• Your goal
Reproduce every line of the listing below word for word, omitting the pictures.

(Data for locating visible targets)

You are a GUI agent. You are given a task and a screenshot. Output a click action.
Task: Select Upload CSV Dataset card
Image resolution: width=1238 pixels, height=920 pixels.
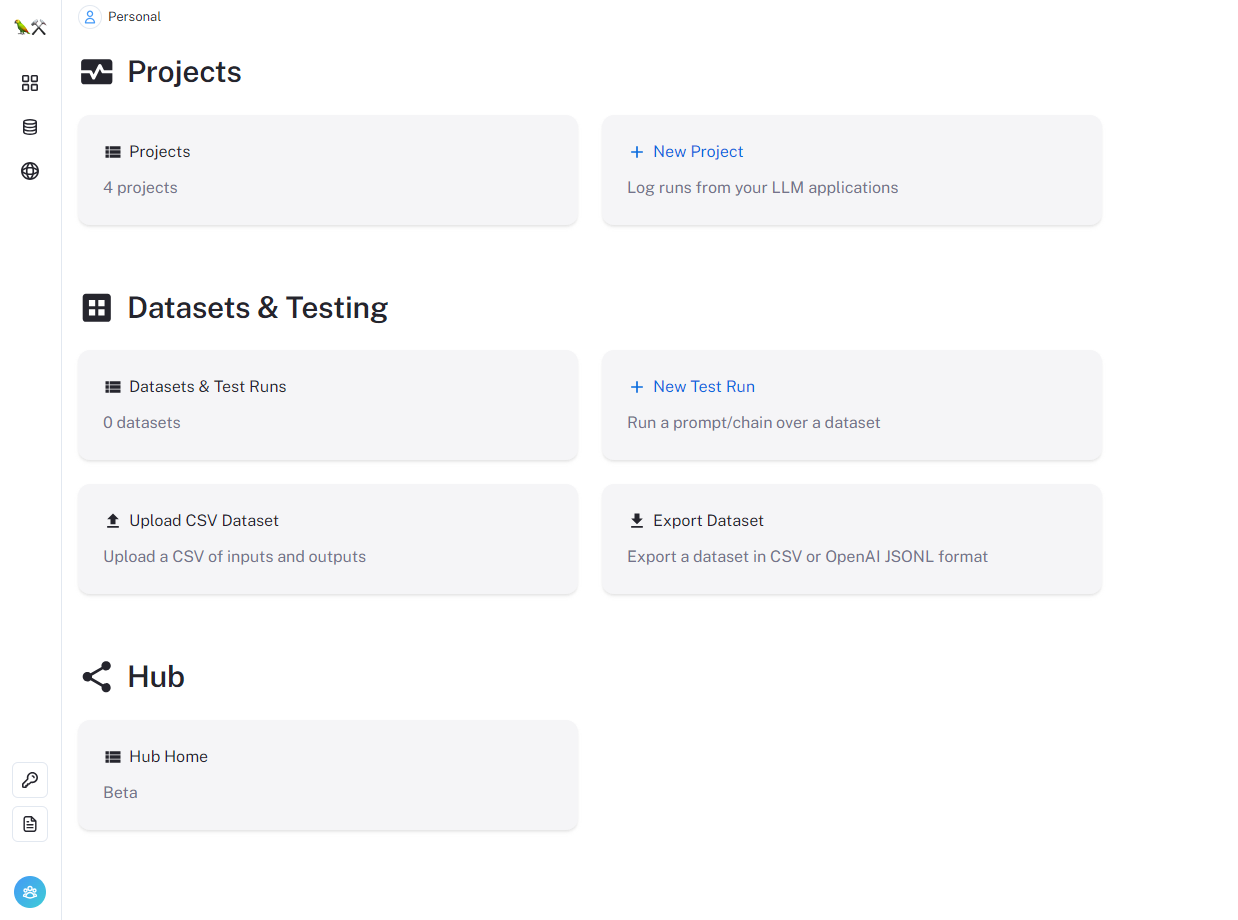tap(328, 539)
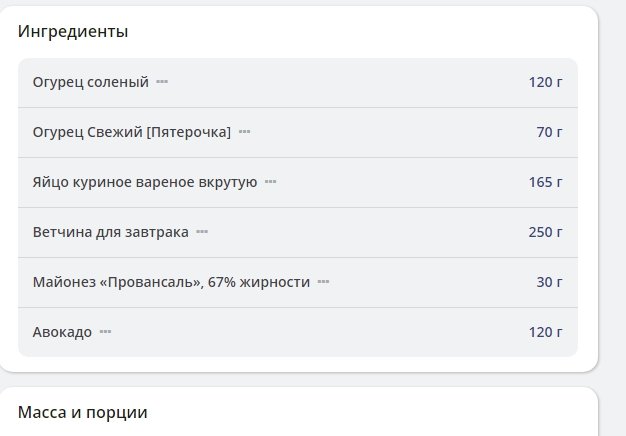Click the 70 г weight value
626x436 pixels.
point(549,132)
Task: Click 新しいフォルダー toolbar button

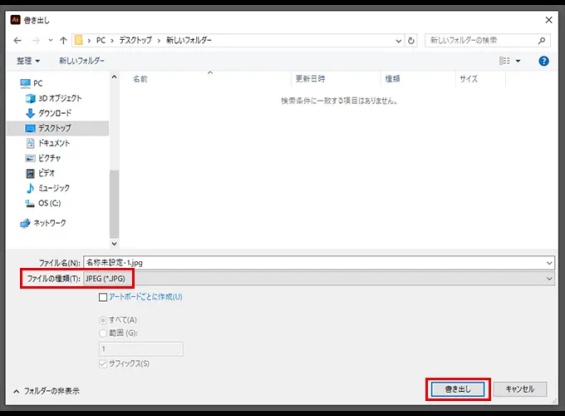Action: (x=82, y=61)
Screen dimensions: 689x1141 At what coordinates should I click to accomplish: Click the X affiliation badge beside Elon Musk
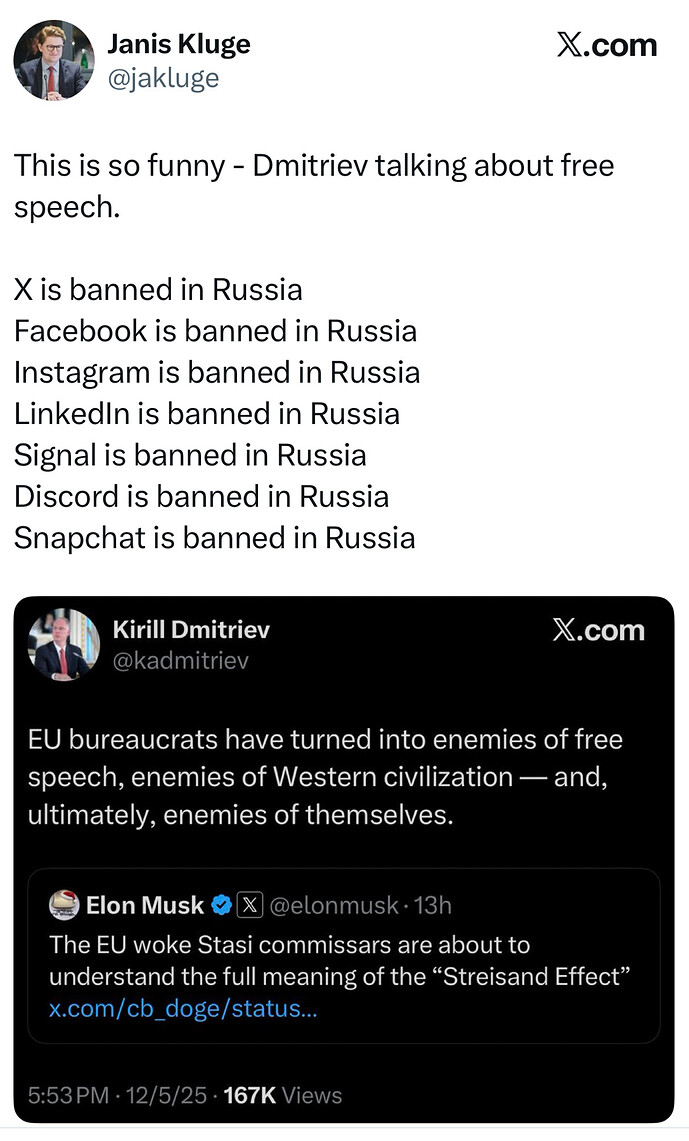250,906
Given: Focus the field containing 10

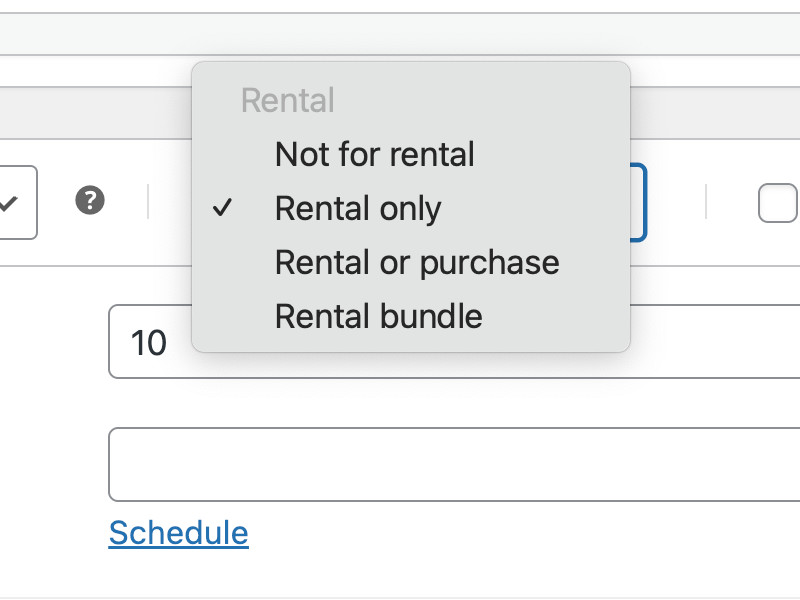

• Written solution
You are a GUI agent. You are given a task and a screenshot. Output a click action.
Task: Select Upload CSV Dataset card
Image resolution: width=1238 pixels, height=920 pixels.
tap(328, 539)
Click the 70 г weight value
626x436 pixels.
point(549,132)
Task: Click 新しいフォルダー toolbar button

Action: (x=82, y=61)
Screen dimensions: 689x1141 At what coordinates should I click to accomplish: Click the X affiliation badge beside Elon Musk
250,906
Given: Focus the field containing 10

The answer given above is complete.